There is a trite saying that if anybody sojourns to a new land or faraway destination, the first question to ask is: “is there any Igboman here?” If there is non, then the person better vamoose because the new land or destination will not be viable for business or living. Such is the reputation of the Igbo which precedes them. A new Biafra now is not an automatic open sesame to nationhood, statehood, or indeed a country.
The Igbo need space to thrive and Nigeria’s landmass is not even enough for the Igbo expansionist disposition to trade, because of their massive population, inadequate enclave-Igboland with population density approximately 500 persons per square kilometer. They possess individualistic and democratic streaks to succeed, and go back to their small villages to show off success stories, both viva voce and materially, once a year or thereabout.
The Biafra of yore encapsulated (by accident of regionalism) the present day south-south zone including Bayelsa, Rivers, Akwa Ibom and Cross River states of the former Eastern region. The Eastern Region was an administrative region in Nigeria, dating back originally from the division of the colony of Southern Nigeria in 1954. The region was autonomized on October 1, 1954 and stayed like that until the short-lived metamorphosis to the Republic of Biafra on May 30, 1967. The Biafra of yore included the Igbo, who mostly dominated and lorded over other ethnic groups, viz., the Ijaw, Efik, Annang, Ibibio and Ikwerre (who denounced their Igbohood/Igboness after the Nigeria-Biafra war) and others in the Niger Delta.
Is the Biafra of now going to include the people of the south-south zone?
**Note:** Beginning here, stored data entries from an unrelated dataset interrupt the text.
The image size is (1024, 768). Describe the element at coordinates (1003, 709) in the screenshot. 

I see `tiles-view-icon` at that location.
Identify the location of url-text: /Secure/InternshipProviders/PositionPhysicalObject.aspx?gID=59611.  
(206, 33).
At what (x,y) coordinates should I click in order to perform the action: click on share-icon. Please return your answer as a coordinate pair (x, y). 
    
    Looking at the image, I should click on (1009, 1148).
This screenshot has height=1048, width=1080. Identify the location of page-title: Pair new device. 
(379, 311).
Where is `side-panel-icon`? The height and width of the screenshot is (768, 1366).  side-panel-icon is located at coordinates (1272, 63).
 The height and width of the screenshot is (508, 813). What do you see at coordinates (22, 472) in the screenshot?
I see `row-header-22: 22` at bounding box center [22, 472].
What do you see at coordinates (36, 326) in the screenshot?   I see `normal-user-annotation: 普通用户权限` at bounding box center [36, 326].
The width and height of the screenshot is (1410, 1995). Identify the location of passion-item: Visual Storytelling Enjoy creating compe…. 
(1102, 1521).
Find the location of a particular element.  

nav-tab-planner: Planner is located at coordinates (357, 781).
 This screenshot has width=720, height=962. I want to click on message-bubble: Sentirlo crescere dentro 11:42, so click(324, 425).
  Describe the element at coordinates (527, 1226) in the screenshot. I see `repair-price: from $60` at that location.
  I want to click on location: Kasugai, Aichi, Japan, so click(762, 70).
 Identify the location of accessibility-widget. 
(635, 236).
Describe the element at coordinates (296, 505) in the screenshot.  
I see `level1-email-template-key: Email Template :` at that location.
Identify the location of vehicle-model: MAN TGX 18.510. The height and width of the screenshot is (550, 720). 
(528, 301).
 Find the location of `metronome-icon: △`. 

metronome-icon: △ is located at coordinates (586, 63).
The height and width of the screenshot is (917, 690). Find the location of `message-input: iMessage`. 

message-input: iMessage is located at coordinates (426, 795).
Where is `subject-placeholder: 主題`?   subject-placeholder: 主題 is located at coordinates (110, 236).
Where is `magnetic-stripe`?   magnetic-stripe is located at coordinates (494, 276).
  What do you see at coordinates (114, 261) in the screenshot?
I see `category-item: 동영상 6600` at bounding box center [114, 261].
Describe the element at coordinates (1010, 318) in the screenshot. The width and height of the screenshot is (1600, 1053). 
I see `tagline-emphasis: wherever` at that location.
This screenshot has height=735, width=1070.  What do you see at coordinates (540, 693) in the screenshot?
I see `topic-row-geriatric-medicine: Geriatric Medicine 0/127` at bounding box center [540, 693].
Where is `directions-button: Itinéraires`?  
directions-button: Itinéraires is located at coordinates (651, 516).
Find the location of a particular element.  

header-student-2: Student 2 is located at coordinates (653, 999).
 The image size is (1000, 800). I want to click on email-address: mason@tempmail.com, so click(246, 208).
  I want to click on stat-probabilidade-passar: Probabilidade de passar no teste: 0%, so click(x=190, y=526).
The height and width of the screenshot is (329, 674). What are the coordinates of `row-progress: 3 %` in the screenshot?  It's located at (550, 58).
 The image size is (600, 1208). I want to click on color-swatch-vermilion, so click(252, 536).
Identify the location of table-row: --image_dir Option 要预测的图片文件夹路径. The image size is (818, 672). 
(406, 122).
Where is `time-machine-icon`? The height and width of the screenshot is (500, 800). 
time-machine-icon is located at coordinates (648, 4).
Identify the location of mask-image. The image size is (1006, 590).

These ethnic groups were former Biafrans of yore by accident of colonial partition and amalgamation in 1954, and forced by exigent circumstances of location and geopolitical factors in the 1967 declaration of Biafra to acquiesce, albeit reluctantly, to the Biafran experiment.
A proverb says that “you can lead a horse to water but you cannot force it to drink!” These reluctant Biafrans of yore have stated unequivocally that they are not and will never be part of the Biafra of now, the new Biafra. That leaves the Igbo to produce the new Biafra on their own, from five landlocked southeastern states of Igboland with Nigeria in total encirclement of the new Biafra – no access to the sea, just like the Biafra of yore, encircled by the Nigerian 3rd Marine Commandos led by the late military tactician, Brigadier Benjamin Adekunle, with Uli and Uga Airports as the only gateways out of Biafra. It will be recalled that the so-called mighty men of war, the “Ohafia brave warriors”, who were supposed to fight and defend the Biafra of yore turned out to be historic relics of a diminished military culture.
In his 07:00 am national broadcast on Monday August 21, 2017, President Muhammadu Buhari stated, inter alia “. . . the late Chief Emeka Ojukwu came and stayed as my guest in my hometown Daura. Over two days we discussed . . . and analyzed the problems of Nigeria. We both came to the conclusion that the country must remain one and united. Nigeria’s unity is settled and not negotiable. We shall not allow irresponsible elements to start trouble and when things get bad they run away and saddle others with the responsibility of bringing back order, if necessary with their blood . . .”
The United States of America is the most diversified country on earth, peopled by whites, blacks, Asians, Pacific Islanders, Hispanics or Latinos, Europeans and other ethnic groups too numerous to mention, and yet, it is the richest and most powerful nation on earth. There is unity in diversity and the full strength and potential of Nigeria cannot be realized without the Igbo onboard. The ‘follies of youth’ must not be allowed to guide the Igbo into another debacle that is Biafra, all over again! I’ve seen it before. This is my ‘Letter from Biafra’.